Fort Nutjak is situated on a cliff by the Cetina. The fortress was built in the 15th century by nobleman Žarko Dražojević to protect the land west of the river from Ottoman invasion.

==Population==

The total population of the municipality in 2011 was 9,109, with 2,076 in Trilj itself and the rest in small villages.

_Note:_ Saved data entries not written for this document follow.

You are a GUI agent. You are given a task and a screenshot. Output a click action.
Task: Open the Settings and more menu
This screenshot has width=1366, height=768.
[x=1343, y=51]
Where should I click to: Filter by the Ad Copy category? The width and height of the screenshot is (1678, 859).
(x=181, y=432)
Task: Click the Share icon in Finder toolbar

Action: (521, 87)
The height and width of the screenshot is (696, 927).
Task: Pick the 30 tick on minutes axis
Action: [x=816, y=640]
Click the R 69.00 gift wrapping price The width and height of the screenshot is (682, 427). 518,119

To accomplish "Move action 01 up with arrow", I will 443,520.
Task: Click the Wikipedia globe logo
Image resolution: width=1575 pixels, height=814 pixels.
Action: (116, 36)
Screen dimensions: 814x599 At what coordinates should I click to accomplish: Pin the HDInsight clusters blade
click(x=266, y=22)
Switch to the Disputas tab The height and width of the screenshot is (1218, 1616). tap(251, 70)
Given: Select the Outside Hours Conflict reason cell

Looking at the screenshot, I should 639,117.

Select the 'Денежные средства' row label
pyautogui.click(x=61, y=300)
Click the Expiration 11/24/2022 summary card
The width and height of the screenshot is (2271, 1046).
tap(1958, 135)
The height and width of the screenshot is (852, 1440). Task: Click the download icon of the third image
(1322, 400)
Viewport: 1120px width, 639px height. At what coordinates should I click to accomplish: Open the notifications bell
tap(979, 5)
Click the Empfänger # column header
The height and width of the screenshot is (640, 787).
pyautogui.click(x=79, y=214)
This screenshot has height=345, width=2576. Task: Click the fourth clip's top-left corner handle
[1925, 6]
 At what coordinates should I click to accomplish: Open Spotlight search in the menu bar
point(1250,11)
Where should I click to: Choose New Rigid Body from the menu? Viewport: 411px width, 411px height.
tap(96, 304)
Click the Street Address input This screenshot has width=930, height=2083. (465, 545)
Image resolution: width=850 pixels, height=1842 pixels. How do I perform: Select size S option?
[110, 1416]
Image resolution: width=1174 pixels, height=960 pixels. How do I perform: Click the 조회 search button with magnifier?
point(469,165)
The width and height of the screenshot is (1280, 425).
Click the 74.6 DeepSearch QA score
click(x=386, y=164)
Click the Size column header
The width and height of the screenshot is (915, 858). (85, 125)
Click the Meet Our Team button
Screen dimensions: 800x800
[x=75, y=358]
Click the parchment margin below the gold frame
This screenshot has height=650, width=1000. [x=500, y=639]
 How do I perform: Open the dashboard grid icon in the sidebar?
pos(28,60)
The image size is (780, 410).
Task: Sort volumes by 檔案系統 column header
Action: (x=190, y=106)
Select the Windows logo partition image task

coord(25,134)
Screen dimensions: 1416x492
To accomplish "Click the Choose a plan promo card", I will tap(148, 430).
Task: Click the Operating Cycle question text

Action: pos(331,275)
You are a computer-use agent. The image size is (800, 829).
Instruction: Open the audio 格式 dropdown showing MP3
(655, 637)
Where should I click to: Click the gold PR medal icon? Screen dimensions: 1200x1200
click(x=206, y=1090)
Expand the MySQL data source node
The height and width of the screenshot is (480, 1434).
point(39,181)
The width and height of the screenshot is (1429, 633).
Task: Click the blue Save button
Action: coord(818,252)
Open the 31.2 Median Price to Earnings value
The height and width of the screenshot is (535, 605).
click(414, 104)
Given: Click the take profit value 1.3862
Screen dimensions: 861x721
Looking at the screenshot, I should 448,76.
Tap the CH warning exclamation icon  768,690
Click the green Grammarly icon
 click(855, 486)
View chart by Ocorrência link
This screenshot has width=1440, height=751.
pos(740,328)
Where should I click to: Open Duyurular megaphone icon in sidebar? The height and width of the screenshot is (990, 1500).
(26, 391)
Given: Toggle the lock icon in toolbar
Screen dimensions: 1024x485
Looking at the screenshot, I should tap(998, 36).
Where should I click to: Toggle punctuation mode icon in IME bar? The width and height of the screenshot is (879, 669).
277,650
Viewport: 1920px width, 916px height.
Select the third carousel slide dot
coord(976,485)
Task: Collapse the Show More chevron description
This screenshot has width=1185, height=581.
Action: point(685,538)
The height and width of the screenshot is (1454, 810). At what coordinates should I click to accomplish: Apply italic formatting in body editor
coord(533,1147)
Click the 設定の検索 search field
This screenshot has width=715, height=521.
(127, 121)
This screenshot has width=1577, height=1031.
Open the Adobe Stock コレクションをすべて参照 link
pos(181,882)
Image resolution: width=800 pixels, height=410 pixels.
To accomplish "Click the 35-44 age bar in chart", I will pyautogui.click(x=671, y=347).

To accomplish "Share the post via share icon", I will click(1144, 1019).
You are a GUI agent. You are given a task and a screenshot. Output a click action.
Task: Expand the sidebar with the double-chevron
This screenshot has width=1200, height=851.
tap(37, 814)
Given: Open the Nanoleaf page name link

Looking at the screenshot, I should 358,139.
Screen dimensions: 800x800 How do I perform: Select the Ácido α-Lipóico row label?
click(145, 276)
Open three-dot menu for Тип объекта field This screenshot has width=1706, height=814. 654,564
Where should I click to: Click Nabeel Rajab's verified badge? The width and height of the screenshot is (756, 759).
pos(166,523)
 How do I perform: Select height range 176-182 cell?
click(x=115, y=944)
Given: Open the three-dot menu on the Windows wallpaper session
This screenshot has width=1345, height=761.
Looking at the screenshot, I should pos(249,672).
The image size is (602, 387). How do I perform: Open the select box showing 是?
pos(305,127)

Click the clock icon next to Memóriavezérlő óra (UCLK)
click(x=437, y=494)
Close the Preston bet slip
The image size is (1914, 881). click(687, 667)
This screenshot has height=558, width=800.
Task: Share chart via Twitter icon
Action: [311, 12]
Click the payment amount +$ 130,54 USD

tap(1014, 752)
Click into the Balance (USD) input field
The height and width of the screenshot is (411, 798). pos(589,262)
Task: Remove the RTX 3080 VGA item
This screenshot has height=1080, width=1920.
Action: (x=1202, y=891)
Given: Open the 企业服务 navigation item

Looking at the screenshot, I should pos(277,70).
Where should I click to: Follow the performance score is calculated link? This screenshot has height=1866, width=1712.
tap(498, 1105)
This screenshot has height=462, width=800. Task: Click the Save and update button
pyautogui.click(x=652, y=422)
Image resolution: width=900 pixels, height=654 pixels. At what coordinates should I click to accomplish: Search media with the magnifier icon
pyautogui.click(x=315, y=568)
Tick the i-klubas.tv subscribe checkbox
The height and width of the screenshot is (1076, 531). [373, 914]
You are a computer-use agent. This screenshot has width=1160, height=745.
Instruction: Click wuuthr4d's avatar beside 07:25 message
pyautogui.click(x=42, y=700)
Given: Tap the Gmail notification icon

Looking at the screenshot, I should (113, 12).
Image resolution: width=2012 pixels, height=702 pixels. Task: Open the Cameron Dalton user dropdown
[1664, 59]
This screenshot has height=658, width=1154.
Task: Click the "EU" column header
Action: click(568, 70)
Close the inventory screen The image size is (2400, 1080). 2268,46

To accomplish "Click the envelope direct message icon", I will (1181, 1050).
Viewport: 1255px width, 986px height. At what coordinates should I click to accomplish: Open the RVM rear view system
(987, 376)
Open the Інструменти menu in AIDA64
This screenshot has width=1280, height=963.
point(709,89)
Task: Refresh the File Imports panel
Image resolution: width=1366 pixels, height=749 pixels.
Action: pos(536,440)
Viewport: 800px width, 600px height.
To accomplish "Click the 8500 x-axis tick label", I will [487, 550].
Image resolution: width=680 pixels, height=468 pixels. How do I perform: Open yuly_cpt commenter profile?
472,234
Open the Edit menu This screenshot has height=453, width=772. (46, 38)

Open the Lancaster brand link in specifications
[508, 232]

The list of settlements was as follows:

- Bisko, population 395
- Budimiri, population 106
- Čačvina, population 93
- Čaporice, population 389
- Gardun, population 83
- Grab, population 546
- Jabuka, population 306
- Kamensko, population 107
- Košute, population 1,740
- Krivodol, population 2
- Ljut, population 5
- Nova Sela, population 139
- Podi, population 13
- Rože, population 32
- Strizirep, population 31
- Strmendolac, population 181
- Tijarica, population 374
- Trilj, population 2,076
- Ugljane, population 398
- Vedrine, population 851
- Velić, population 288
- Vinine, population 24
- Vojnić Sinjski, population 577
- Voštane, population 42
- Vrabač, population 218
- Vrpolje, population 93

==Culture==

===Trilj Museum===
Museum was found in 1996 for the purpose of presentation of artifacts from nearby archaeological site (Roman legionary fortress Tilurium). Along with archaeological artifacts in a part of the museum ethnographic collection from Trilj and surrounding area is presented.

==Tourism==
Trilj and surrounding area are popular tourist area, becoming more popular on annual basis. The area has rich history and offers great opportunities for outdoor activities and adventure Holidays. Surrounding is dominated, on one side by Cetina river that is very diverse with white waters and calm parts, and by mountains of dinaric alps on the other side. Some of the activities include Cetina river fishing, canoeing, rafting, canyoning, horseback riding, cycling, and hiking.